_Text excerpt_

Text / Kuratorin: Hannah Eckstein
Tears, sweat, blood, and breath is floating through drains into an entangled network of loopings of thoughts, emotions, senses, tension and release generating bewildered realities. Phantoms and spirits those who transcend the material order live in this breath of thoughts, manifesting and erecting the skeletons of new physical worlds.
Janina Frye
In her conceptual approach, Janina Frye’s artistic practice equals that of a researcher who investigates the human body and the way it is connected to its environment. Thus, her sculptures and installations also represent a concept of the human being – a continuously transforming system which links the body through connections and interconnections to the outside world. She explores the idea that the human skin is not an impenetrable boundary but an interface to the outside world. She asks to what extent the modern binary logic between human and object, animate and inanimate, and between nature and culture is being upset in the 21st century. Furthermore, she explores how changing realities of life drive different processes of alienation in our body perception and how immaterial and imaginary entities, fictions, phantoms, and emergent processes influence this alienation.

Screenshot grounding entries

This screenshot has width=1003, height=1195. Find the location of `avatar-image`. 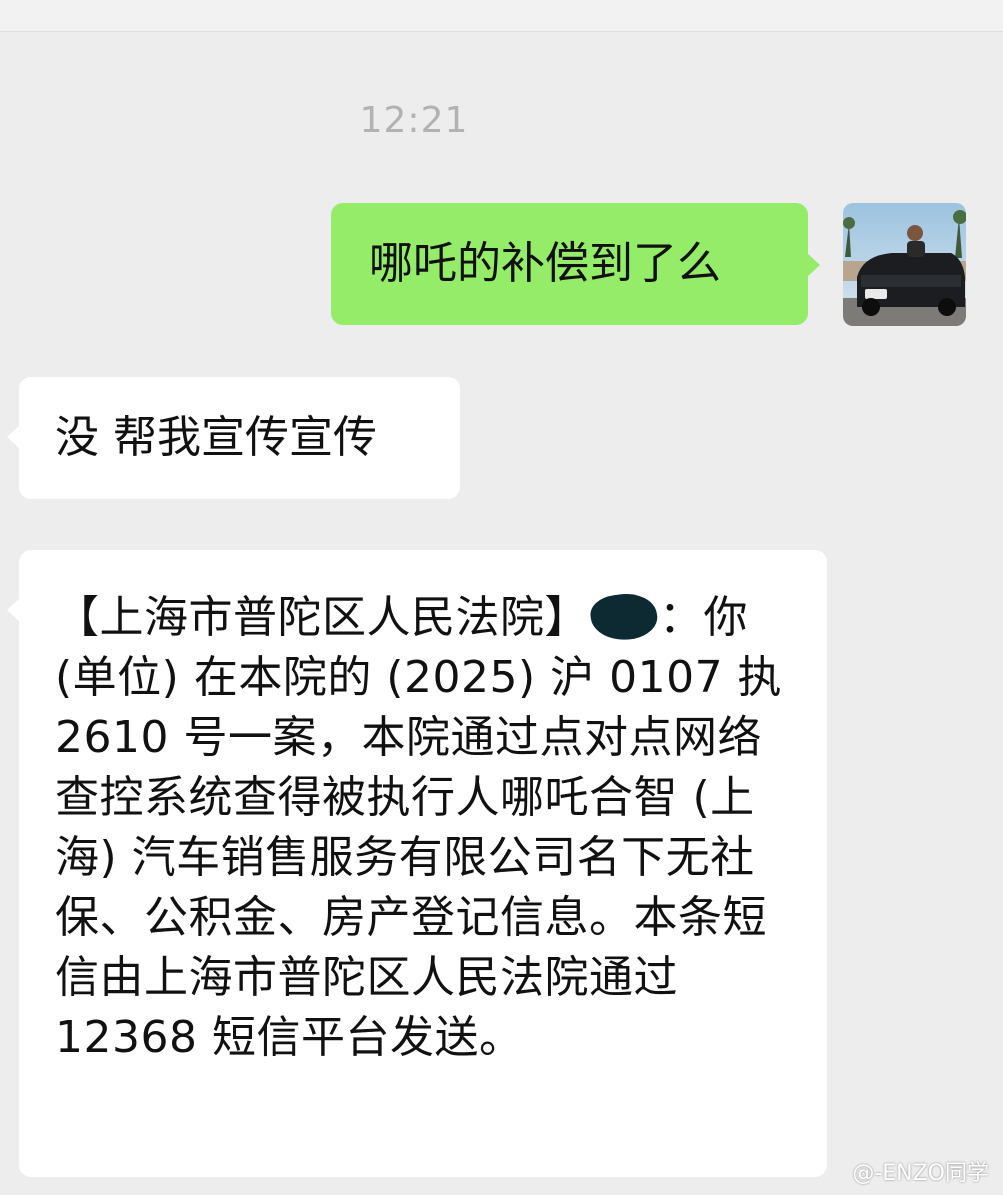

avatar-image is located at coordinates (904, 264).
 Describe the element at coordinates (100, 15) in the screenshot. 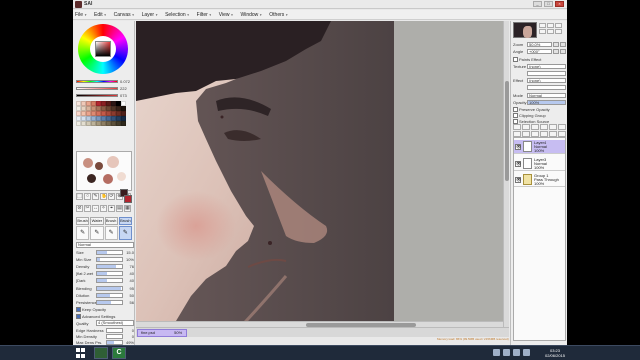

I see `menu-edit: Edit▼` at that location.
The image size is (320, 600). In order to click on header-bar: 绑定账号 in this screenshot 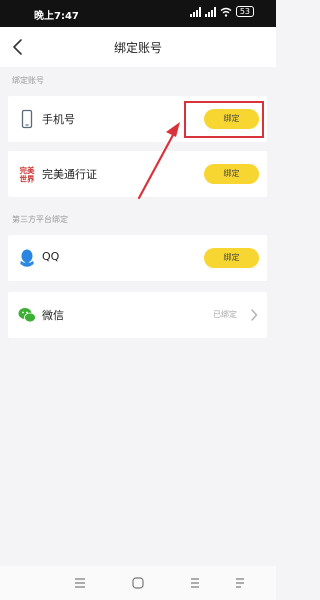, I will do `click(138, 47)`.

_Required tasks_
a – Name the pairs that the exhibition text presents as opposites in the modern binary logic.
b – In the exhibition text, how does Janina Frye view the human skin?
c – Please copy the exhibition text from "Text / Kuratorin: Hannah" to "new physical worlds.".

_Solutions for each task_
a – Human and object; animate and inanimate; nature and culture.

b – She treats it not as an impenetrable boundary but as an interface to the outside world.

c –
Text / Kuratorin: Hannah Eckstein
Tears, sweat, blood, and breath is floating through drains into an entangled network of loopings of thoughts, emotions, senses, tension and release generating bewildered realities. Phantoms and spirits those who transcend the material order live in this breath of thoughts, manifesting and erecting the skeletons of new physical worlds.